Sims, Jones sparkle inVHS’ wins vs. Hinds AHS
Published 12:00 am Tuesday, November 20, 2001
[11/18/01]Marguerite Sims doesn’t like playing point guard.
If she keeps distributing the ball the way she did in Saturday’s 72-60 win over Hinds AHS, she’d better learn to like it.
“I’d rather play on the wing,” the Vicksburg High senior said with a smile. “But I’ll do whatever I have to do to help the team.”
Sims, playing her first game at point guard since starter Shalonda Williams was lost for the season with a knee injury, had seven assists to go with her eight points and five rebounds.
“I’ll take that,” VHS coach Mike Coleman said after hearing Sims’ statistics. “If I can get that out of a starting point guard every time, I’ll be happy.”
Coleman had plenty of other reasons to be happy despite watching his team’s second-quarter collapse, which helped the Lady Bulldogs (3-3) pull within seven after having trailed by as much as 24.

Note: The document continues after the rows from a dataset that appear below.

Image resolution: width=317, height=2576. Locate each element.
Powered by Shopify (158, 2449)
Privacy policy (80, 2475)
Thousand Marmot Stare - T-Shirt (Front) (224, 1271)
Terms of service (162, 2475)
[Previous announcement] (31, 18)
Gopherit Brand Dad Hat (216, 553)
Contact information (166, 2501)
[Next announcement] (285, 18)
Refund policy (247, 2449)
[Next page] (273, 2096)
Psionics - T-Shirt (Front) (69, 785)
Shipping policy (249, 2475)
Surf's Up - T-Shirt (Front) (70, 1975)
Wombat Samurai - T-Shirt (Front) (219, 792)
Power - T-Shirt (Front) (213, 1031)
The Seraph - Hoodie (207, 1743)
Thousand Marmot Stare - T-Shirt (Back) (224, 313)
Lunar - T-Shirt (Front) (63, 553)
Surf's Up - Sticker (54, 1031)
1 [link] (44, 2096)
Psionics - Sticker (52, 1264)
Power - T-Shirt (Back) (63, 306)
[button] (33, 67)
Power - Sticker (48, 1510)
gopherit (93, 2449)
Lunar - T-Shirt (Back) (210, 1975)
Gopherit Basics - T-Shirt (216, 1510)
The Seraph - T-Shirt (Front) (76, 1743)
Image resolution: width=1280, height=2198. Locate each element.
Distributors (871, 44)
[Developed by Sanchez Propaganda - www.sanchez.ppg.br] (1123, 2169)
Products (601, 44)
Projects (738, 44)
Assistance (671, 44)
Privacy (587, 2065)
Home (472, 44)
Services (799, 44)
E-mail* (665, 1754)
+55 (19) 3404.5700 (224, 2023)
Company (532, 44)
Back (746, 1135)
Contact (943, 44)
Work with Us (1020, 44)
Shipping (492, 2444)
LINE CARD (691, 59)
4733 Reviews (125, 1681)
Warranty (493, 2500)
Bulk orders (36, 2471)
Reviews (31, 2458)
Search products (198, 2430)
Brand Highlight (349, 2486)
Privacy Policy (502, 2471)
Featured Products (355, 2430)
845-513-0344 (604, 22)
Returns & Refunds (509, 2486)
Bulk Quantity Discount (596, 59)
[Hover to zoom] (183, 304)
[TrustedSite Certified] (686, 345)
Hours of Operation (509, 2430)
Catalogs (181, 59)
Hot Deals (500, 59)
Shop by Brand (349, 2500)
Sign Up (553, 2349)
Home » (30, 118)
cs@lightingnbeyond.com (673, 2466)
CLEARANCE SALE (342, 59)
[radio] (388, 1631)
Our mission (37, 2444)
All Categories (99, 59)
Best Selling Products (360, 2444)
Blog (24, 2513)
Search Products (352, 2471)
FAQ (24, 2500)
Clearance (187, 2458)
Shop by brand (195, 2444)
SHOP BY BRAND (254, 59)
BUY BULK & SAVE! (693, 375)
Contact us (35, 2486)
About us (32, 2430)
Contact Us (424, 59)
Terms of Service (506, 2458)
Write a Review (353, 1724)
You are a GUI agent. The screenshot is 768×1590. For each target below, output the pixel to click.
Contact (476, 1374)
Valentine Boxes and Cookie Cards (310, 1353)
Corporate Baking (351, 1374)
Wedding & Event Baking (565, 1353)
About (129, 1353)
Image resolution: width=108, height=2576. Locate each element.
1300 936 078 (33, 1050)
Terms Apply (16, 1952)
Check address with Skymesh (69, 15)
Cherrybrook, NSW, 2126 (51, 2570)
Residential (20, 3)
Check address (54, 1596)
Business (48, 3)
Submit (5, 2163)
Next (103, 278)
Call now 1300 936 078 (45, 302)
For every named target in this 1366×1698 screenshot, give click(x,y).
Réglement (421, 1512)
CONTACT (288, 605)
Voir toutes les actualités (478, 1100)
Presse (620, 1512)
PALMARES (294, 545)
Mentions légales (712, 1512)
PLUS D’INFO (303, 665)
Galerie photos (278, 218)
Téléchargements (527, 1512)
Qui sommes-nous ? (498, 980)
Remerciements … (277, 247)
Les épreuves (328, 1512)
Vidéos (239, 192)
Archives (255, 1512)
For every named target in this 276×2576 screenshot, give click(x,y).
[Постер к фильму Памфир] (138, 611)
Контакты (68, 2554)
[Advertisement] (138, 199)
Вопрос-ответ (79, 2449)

Eleven of his players scored as the Missy Gators (4-4) reached .500 for the first time since he arrived in 1999.
“That’s the kind of balance I want,” he said, adding that the record “gives us something to build on.”
LaToya Trunell and Rae Evans both had 12 points and six rebounds while Tricia Dart had nine points, all in the first half. Tiffany Hubbard chipped in eight.
Tosha Jordan, who missed last season with a knee injury, scored 16 to lead the Lady Bulldogs, but it was Deidra Wilcher who sparked them. She came off the bench and hit four 3-pointers in the second quarter as Hinds made it 42-31 at the half.
VHS led 28-8 going into the second quarter and made it 40-16 on a Brandi Hall-to-Katina Cooper breakaway with 2:25 left in the half.
That’s when Wilcher started lighting it up.
“We played a fantastic first quarter,” Coleman said. “We might have panicked when they started hitting 3s.”
And when they panicked, the game took a frenzied pace.
“They got us into their style,” Coleman said. “It looked haywire.
“We’ve got to play better defense without fouling,” added Coleman, whose team committed 17 first-half fouls.
Wilcher’s trey in third quarter pulled Hinds within eight, 44-36, but Hubbard hit a basket then dished to Evans and Dart got a steal and passed off to Sims for another quick basket.
In the fourth, VHS’ Timeka Wright converted a four-point play after getting Amanda Williams to commit her fifth foul on her 3-pointer.
Wilcher finished with 19 points, including five 3-pointers on 5-of-7 shooting.
Asked if she usually shoots like that, Hinds coach Robert Baker said, “I wish she did.”
Baker said that a division game with Piney Woods Friday night took a toll on his team.
“We’re not usually that slow getting started,” said Baker, who led his 2A team to a division championship last year. “Piney Woods took a lot out of us, then we had to be here in the morning … .”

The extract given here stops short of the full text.